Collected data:
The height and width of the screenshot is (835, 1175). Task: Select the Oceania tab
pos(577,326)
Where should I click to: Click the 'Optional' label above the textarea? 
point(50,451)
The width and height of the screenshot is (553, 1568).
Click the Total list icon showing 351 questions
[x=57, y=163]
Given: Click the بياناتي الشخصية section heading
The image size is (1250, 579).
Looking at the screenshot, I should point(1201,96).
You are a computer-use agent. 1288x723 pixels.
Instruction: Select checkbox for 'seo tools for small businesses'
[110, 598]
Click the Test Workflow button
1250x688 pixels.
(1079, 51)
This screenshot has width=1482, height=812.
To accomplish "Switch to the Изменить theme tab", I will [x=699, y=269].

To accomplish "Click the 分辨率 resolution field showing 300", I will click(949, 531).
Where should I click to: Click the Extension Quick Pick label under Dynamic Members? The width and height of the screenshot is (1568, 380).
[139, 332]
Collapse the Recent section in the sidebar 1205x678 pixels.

What the task asks.
Return each line of the data above that contains the string "Select". Treat uppercase and lowercase letters as different.

Response below.
The height and width of the screenshot is (835, 1175). Task: Select the Oceania tab
Instruction: Select checkbox for 'seo tools for small businesses'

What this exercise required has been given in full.